Car-free neighbourhoods: the unlikely new frontline in the culture wars

Covid measures to encourage cycling and walking in UK cities should have been a victory for the environment and wellbeing. So why are communities so divided?

On a rainy Tuesday evening, a couple of weeks ago, Tom – not his real name, for reasons that will become clear – took his 12-year-old son to football practice. Training is two miles away, and usually they would travel by car. But, over the summer, the area where they live in Ealing, west London, was designated a low-traffic neighbourhood (LTN). This meant that its streets would be altered to encourage “active transport” such as cycling and walking, typically by placing planters and bollards across key intersections. The introduction of the LTN scheme in Ealing had created confusion among motorists and congestion on the main roads. It also led Tom to dig out his bicycle, which he bought when he moved to London in 2003 but which had been gathering dust for 15 years.

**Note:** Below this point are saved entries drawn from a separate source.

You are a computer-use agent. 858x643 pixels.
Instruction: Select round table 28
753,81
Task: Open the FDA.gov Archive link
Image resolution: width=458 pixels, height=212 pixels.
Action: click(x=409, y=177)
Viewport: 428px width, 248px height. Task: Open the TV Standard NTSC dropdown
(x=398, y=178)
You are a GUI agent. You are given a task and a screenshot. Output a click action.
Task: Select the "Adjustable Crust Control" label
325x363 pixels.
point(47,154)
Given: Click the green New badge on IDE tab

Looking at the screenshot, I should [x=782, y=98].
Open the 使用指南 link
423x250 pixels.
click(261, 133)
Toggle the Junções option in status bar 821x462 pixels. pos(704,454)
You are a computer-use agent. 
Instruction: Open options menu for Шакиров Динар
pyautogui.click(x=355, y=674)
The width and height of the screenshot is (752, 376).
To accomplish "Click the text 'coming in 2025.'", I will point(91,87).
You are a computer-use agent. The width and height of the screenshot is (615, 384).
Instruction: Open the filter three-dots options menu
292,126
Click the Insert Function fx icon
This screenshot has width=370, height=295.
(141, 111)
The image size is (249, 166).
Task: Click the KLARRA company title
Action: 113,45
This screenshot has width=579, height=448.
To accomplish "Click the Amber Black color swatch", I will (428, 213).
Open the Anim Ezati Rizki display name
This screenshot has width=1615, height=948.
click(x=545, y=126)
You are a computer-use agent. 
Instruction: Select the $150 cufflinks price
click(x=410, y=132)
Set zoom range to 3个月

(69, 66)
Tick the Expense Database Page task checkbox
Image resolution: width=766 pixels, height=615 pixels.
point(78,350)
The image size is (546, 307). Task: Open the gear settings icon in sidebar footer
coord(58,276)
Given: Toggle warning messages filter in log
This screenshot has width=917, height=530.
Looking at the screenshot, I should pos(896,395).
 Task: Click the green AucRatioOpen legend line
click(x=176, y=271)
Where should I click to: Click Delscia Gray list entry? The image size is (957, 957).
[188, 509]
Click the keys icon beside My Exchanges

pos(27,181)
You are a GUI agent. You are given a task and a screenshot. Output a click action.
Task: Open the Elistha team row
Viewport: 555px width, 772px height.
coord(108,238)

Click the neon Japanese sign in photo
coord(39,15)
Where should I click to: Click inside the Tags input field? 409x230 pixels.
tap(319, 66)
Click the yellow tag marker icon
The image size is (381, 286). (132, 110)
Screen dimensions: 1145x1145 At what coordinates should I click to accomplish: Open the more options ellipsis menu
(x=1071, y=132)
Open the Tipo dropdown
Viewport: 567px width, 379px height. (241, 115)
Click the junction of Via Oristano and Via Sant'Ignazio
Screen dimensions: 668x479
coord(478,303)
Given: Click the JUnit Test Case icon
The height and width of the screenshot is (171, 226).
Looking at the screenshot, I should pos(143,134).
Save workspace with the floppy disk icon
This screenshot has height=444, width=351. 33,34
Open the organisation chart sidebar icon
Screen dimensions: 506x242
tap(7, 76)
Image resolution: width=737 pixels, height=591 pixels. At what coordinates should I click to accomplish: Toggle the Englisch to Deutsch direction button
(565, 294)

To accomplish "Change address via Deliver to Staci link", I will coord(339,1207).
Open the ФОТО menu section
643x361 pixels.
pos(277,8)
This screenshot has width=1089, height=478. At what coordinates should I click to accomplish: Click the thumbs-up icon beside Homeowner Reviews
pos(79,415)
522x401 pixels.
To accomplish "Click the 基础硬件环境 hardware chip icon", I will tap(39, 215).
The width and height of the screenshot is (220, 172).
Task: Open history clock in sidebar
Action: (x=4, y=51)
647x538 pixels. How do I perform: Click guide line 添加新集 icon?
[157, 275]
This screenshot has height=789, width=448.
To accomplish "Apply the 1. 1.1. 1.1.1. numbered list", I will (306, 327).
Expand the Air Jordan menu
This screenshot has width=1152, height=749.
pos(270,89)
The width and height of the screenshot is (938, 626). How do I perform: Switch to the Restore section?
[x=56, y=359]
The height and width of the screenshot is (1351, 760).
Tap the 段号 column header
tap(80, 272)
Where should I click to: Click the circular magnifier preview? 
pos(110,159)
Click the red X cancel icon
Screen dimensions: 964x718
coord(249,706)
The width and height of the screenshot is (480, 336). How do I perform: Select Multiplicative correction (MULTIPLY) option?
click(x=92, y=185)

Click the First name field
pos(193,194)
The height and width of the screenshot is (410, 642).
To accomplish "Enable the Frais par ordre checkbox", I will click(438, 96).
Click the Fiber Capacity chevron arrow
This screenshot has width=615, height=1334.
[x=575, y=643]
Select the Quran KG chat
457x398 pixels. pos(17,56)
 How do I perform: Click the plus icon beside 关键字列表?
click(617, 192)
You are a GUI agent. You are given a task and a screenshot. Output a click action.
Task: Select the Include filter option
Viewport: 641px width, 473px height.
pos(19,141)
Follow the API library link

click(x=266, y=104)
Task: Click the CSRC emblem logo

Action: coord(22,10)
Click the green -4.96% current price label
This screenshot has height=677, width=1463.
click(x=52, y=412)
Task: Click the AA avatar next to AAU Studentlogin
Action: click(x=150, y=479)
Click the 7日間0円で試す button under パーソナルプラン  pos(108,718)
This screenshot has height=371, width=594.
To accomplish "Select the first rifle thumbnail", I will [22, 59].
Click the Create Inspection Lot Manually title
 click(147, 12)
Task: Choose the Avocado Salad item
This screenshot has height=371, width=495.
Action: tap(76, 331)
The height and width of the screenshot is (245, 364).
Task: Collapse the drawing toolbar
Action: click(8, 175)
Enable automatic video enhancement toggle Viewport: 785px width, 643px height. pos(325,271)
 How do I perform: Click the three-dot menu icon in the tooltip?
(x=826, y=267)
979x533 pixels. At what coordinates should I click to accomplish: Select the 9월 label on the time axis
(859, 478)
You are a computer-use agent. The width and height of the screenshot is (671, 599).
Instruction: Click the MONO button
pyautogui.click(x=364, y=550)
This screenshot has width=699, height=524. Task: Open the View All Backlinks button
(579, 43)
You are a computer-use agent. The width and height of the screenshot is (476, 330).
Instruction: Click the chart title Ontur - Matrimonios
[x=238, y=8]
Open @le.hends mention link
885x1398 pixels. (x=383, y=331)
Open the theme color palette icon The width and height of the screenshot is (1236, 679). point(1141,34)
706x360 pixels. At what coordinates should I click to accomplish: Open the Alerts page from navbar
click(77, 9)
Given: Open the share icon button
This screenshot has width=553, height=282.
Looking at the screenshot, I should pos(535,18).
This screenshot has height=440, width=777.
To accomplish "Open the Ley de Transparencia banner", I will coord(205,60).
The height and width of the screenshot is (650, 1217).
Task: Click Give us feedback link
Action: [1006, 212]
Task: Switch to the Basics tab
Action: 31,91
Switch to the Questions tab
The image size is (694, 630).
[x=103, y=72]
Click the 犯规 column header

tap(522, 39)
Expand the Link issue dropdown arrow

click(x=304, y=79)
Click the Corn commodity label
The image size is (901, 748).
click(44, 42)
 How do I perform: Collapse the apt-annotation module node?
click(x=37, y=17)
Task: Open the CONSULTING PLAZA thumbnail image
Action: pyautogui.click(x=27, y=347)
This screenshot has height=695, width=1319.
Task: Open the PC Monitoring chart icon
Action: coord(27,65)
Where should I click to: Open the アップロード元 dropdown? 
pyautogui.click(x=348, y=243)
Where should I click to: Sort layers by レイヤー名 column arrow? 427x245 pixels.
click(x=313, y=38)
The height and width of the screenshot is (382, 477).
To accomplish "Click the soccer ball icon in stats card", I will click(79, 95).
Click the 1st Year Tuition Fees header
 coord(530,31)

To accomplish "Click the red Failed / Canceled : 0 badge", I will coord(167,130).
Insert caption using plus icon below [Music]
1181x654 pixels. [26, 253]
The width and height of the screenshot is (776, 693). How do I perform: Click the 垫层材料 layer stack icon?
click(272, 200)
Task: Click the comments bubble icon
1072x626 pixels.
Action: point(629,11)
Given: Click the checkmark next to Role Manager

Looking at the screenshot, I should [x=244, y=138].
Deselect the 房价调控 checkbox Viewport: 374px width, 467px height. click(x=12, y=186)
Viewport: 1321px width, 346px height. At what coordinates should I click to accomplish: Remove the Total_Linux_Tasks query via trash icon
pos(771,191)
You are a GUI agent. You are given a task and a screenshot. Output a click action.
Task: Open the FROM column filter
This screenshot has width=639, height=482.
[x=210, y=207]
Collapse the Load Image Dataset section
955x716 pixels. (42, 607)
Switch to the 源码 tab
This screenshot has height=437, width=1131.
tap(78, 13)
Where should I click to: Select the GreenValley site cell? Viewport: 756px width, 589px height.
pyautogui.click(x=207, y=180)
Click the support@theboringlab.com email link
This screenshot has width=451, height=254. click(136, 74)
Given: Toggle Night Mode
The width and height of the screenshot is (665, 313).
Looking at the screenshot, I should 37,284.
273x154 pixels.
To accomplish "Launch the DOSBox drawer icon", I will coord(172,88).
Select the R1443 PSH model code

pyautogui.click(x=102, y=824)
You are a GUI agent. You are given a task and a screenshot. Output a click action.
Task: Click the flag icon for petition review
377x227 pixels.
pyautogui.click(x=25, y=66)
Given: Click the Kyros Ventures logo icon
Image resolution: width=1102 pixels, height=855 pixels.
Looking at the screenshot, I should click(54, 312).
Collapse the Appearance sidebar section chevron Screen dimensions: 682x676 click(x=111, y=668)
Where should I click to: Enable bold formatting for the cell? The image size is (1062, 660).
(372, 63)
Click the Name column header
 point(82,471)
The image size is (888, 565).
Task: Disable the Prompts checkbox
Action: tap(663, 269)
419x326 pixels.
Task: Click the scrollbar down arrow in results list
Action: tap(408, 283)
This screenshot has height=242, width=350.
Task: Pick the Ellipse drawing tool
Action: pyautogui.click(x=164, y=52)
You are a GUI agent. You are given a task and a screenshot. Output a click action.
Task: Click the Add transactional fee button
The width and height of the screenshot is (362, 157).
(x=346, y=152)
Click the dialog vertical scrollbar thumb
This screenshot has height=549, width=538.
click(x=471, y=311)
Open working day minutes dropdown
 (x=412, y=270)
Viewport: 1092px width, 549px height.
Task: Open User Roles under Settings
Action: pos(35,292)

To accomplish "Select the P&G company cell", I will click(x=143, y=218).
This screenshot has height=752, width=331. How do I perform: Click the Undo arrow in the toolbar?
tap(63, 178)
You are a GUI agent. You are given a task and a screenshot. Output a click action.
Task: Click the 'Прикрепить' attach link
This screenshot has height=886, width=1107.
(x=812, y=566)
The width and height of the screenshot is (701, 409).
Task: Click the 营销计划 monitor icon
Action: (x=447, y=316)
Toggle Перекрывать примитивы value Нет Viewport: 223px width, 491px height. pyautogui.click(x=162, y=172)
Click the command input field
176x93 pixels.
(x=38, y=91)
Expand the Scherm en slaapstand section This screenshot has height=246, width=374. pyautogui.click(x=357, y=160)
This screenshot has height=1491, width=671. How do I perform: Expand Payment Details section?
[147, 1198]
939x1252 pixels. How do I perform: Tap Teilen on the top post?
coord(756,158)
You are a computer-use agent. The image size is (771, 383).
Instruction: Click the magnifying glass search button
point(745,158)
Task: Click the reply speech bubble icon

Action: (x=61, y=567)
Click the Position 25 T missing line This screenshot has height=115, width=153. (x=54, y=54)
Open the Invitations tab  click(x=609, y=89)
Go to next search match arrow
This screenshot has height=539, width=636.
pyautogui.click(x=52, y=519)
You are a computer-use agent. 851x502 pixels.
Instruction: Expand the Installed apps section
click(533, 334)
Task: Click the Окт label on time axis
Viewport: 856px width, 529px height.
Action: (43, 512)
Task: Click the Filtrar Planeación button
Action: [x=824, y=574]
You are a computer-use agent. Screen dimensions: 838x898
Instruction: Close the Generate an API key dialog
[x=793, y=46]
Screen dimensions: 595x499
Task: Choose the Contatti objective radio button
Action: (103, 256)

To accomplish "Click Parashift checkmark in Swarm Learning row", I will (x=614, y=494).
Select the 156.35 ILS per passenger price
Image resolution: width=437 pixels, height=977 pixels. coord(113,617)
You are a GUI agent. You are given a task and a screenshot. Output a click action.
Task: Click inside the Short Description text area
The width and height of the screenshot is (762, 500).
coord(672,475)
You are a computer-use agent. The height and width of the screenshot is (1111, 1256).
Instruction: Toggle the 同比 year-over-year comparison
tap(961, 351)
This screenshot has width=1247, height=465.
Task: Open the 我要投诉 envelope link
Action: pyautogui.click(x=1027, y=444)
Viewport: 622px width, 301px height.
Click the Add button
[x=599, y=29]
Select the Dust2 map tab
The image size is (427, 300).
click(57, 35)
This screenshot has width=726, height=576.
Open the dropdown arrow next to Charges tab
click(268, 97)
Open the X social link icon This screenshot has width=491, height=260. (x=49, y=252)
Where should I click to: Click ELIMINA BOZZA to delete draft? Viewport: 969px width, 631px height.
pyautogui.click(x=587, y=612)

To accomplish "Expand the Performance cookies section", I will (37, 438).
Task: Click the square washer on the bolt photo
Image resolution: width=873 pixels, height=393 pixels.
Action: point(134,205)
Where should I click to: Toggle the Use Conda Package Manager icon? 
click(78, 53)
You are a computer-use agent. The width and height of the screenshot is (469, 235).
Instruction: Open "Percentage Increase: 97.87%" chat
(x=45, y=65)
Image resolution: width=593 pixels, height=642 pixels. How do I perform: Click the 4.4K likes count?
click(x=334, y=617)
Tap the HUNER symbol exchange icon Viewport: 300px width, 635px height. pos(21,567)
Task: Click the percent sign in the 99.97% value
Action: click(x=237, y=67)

The journey to football was unremarkable, wobbling through unfamiliar streets, scrabbling to make it on time. Cycling back, though, the rain falling harder now, a strange feeling came over Tom. “There were no cars around,” he recalls. “It was dark. It was wet. But it was magical. It was just seeing the place where I live in a totally different light. Everybody’s quite angry at this moment in time, and I just felt – for the first time in a long while – that lift and that mood change.” When he and his son got home, they decided they would go on their bikes again the following week. “I hope maybe when he gets older, if we keep it up, he’ll remember cycling to football with his dad,” Tom says. “Rather than sitting in the back seat of the car.”